I am trying to generalise this. However, it will work only if the shape is known beforehand (no use of None). Or am I on the wrong track here?

lucienwang1009 commented 5 years ago

@fuzzyBatman You're very close to the general idea. Instead of using Split to reorganize the tensor, you can leverage Transpose to change the axis to be reversed.

Back to your cases, if the batch_axis and time_axis of RS are 1 and 0 respectively, i.e., we reverse the tensor along the axis 0. For different axis of tf.reverse: if axis=0, no additional transformation is needed, directly apply RS on the tensor. if axis=1, transpose the tensor with perm [1, 0, 2, 3] to a tensor of shape [2, 1, 3, 4], and reverse it on axis 0, and then transpose the tensor back with perm [1, 0, 2, 3]. if axis=2, transpose the tensor with the perm of [2, 1, 0, 3]. if axis=3, transpose the tensor with the perm of [3, 1, 2, 0].

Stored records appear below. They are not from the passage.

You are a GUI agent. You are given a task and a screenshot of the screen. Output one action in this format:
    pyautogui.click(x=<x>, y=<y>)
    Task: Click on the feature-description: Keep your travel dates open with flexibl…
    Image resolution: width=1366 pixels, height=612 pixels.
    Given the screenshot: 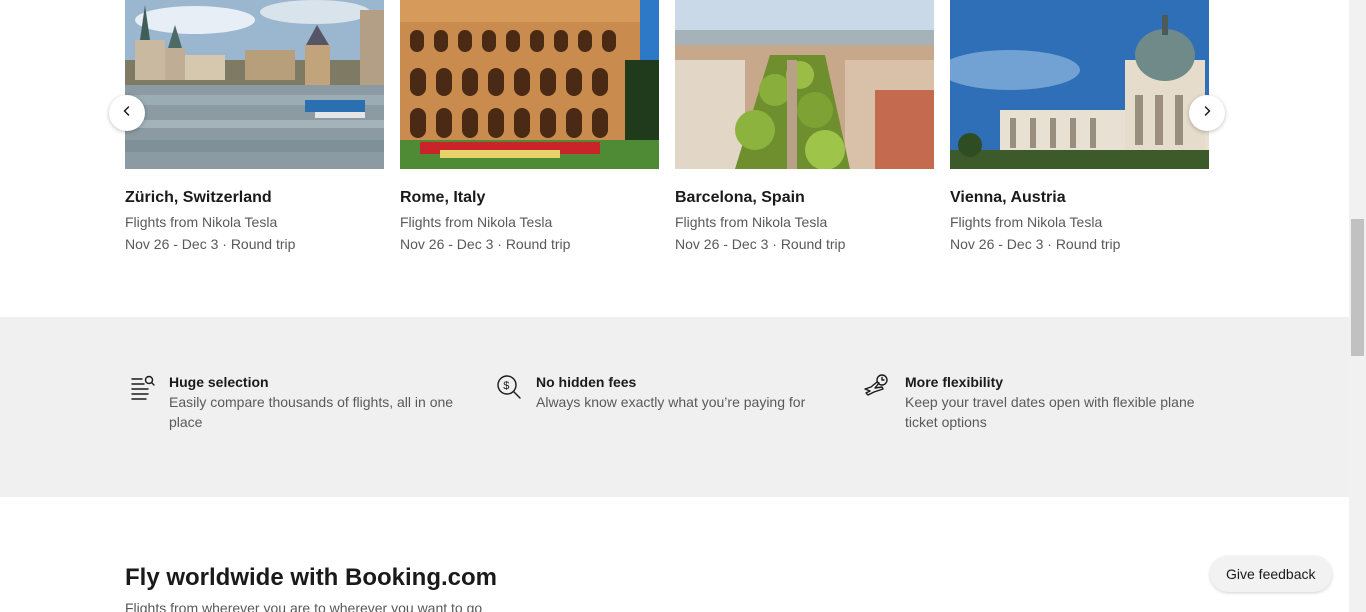 What is the action you would take?
    pyautogui.click(x=1050, y=412)
    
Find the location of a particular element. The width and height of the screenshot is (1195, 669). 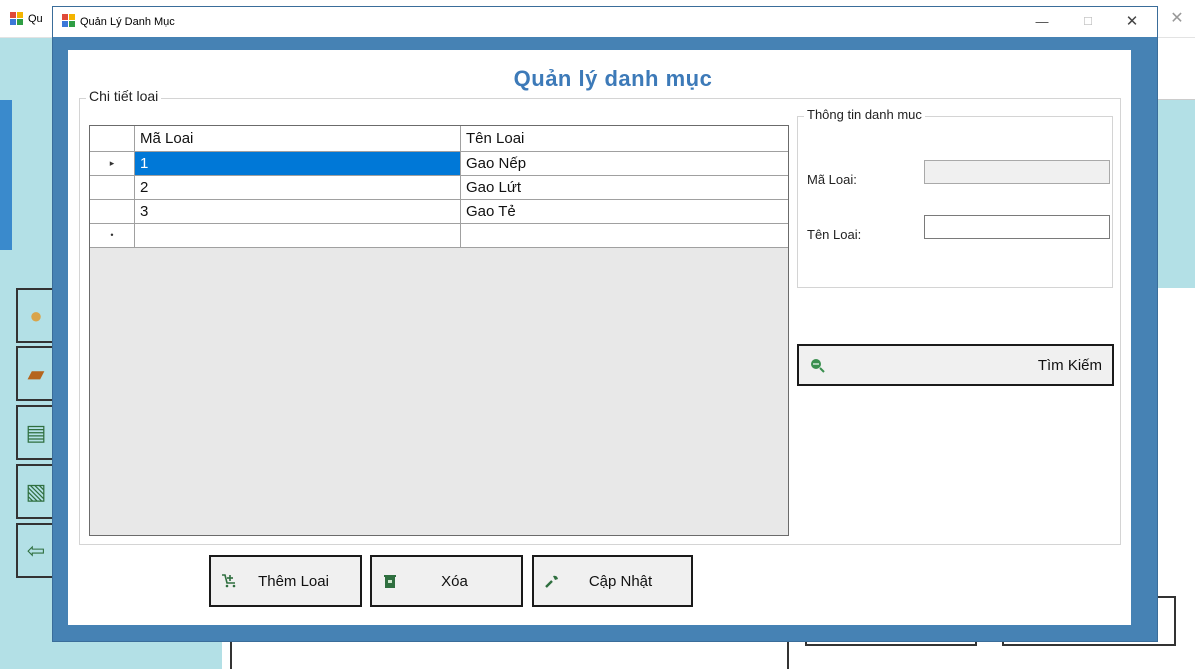

current-row-indicator: ▸ is located at coordinates (112, 164).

It's much harder to deal with the case with more than one axis. I'd like to suggest you handle the scalar axis first.

satyajithj commented 5 years ago

@lucienwang1009 Hey. Thanks for the info. I believe it is done. I have it working for vector axis as well.

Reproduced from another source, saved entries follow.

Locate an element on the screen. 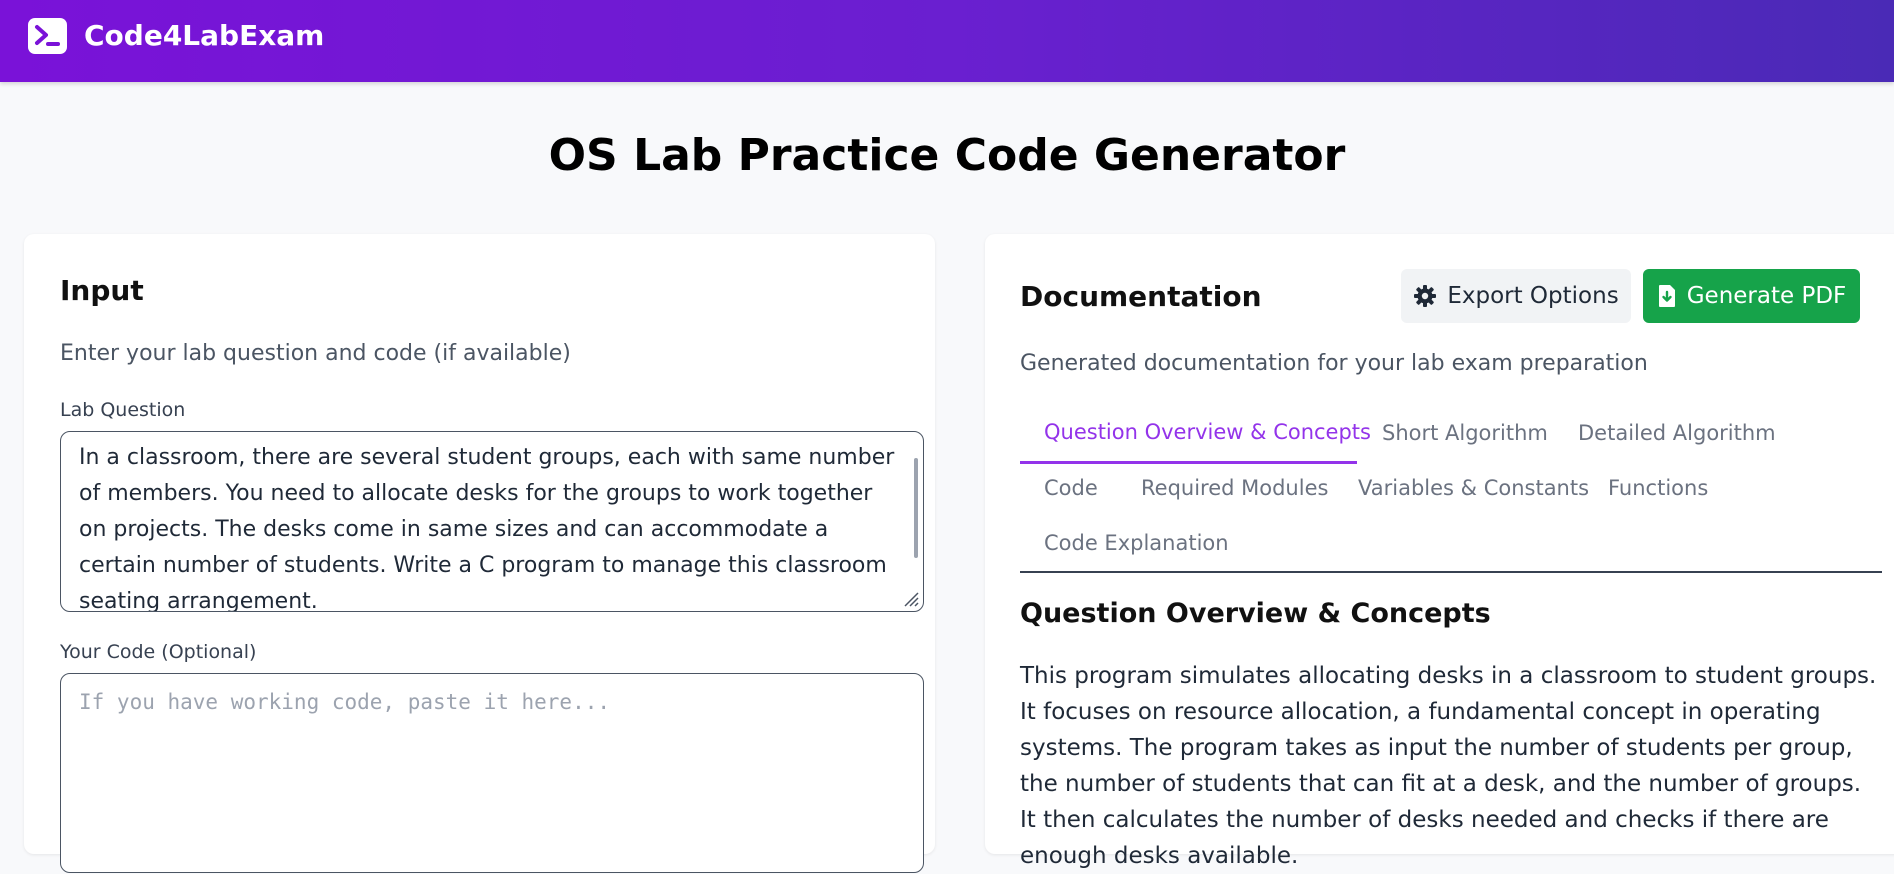 The width and height of the screenshot is (1894, 874). textarea-scrollbar is located at coordinates (916, 508).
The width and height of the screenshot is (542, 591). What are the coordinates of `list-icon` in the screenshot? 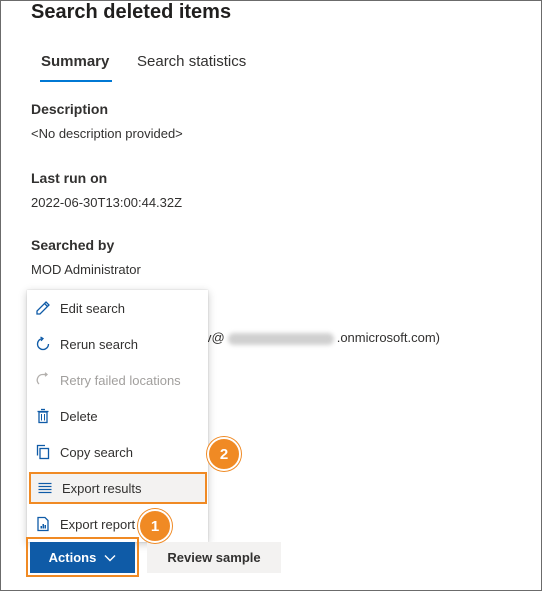 It's located at (45, 488).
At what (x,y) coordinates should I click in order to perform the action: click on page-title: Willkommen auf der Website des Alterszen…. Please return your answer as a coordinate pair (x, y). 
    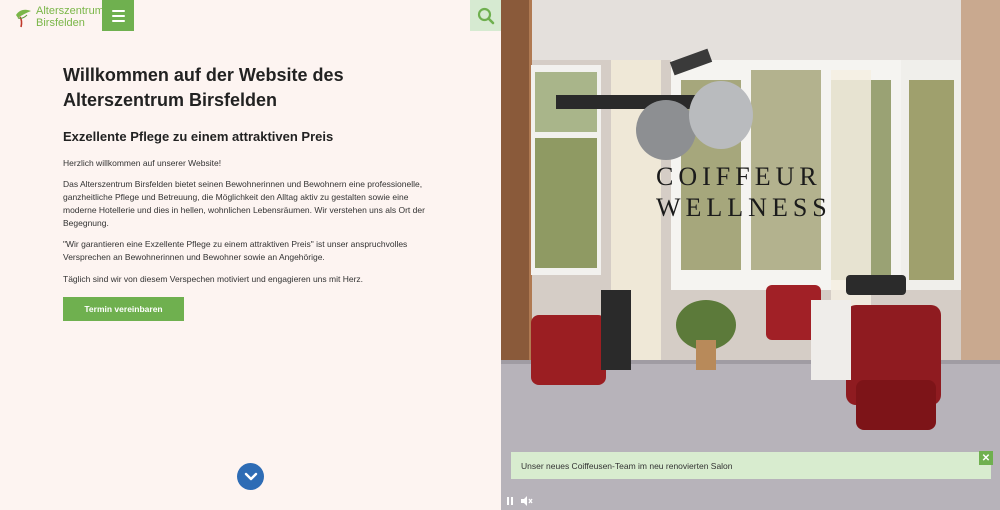
    Looking at the image, I should click on (204, 88).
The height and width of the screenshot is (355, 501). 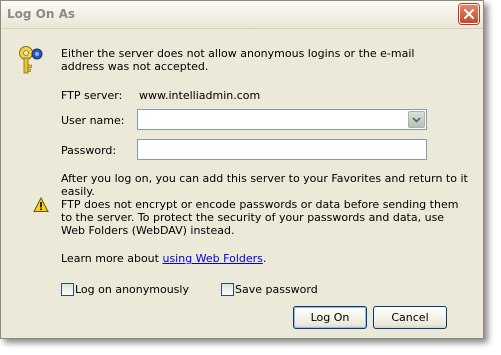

Here is the code. Can you try it out? I have added the tests for both constant and vector axis.

satyajithj commented 5 years ago

However, I do have a concern. Should I add a conditional check for if the axis vector is empty? In that case the tensor should be mapped to Identity. Right?

The Reverse op doc does state

The number of dimensions specified in axis may be 0 or more entries

satyajithj commented 5 years ago

Nvm. I added an identity block and added an empty axis test as well.

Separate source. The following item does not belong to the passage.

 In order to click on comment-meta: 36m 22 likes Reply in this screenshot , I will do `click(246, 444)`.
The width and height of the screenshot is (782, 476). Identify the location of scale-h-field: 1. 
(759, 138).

lucienwang1009 commented 5 years ago

@fuzzyBatman super! only two comments:

  1. axes of ReverseV2 can be negative.
  2. I wonder if we need Transpose after every RS. Can we deal with it at the final step, as Transpose is usually computational intensive? For instance, if the input is a 4-D tensor and axes = [1, 2, 3], we transpose the input by [1, 0, 2, 3], [2, 1, 0, 3] and [3, 1, 2, 0] for axis = 1, 2, 3 respectively. Finally, the tensor order that we can take down is [3, 0, 1, 2], and thus the final Transpose is with perm [1, 2, 3, 0].
satyajithj commented 5 years ago

@lucienwang1009

axes of ReverseV2 can be negative.

Wow. I forgot about that. Can I just flip the negative axis to its positive counterpart?

I wonder if we need Transpose after every RS. Can we deal with it at the final step, as Transpose is usually computational intensive? ...

Clever. I'll look into it.

lucienwang1009 commented 5 years ago

Wow. I forgot about that. Can I just flip the negative axis to its positive counterpart?

Yeah, it can be easily done by adding input rank.

satyajithj commented 5 years ago

Hey. I am having trouble using the transpose nodes. They seem to work only when a pair of axes are being interchanged. Using a permutation like [5, 1, 2, 3, 4, 0] works but not [0, 4, 3, 5, 1, 2].

For example:

OP=Transpose
Name=ReverseV2_Transpose__19
Inputs:
    ReverseV2_ReverseSequence__18:0=ReverseSequence, [4, 1, 2, 3], 1
Outpus:
    ReverseV2:0=[3, 4, 1, 2], 1

The original shape is [1, 2, 3, 4]. I used perm = [3, 0, 1, 2] on [4, 1, 2, 3] as above and it results in [3, 4, 1, 2].

Am I using the transpose block in the wrong manner?

satyajithj commented 5 years ago

Alright. I figured it out with some trial and error. I have pushed the new code. It accounts for

I added a test for a 1D tensor with empty axis (Uses the identity node).

I tried accounting for a 1D tensor with axis = [0], but it results in a runtime error stating rank(input) must be >= 2

satyajithj commented 5 years ago

@lucienwang1009 The ReverseSequence tests have tensors with unknown shapes (like [None, 5, 7, 8, 9]). Is this possible for ReverseV2 as well? The code I wrote will not work in that case.

lucienwang1009 commented 5 years ago

@fuzzyBatman Great!! Could you please submit your change as a PR so that we can talk about the implementation details there? If so, I will close the issue:)

satyajithj commented 5 years ago

PR created.

satyajithj commented 5 years ago

@lucienwang1009 Thank you for discussing and assessing along the way.

I would also like to implement InvertPermutation and CropAndResize. Can I open different issues for discussing those?

lucienwang1009 commented 5 years ago

@fuzzyBatman Contribution is welcome always! Free feel file issues.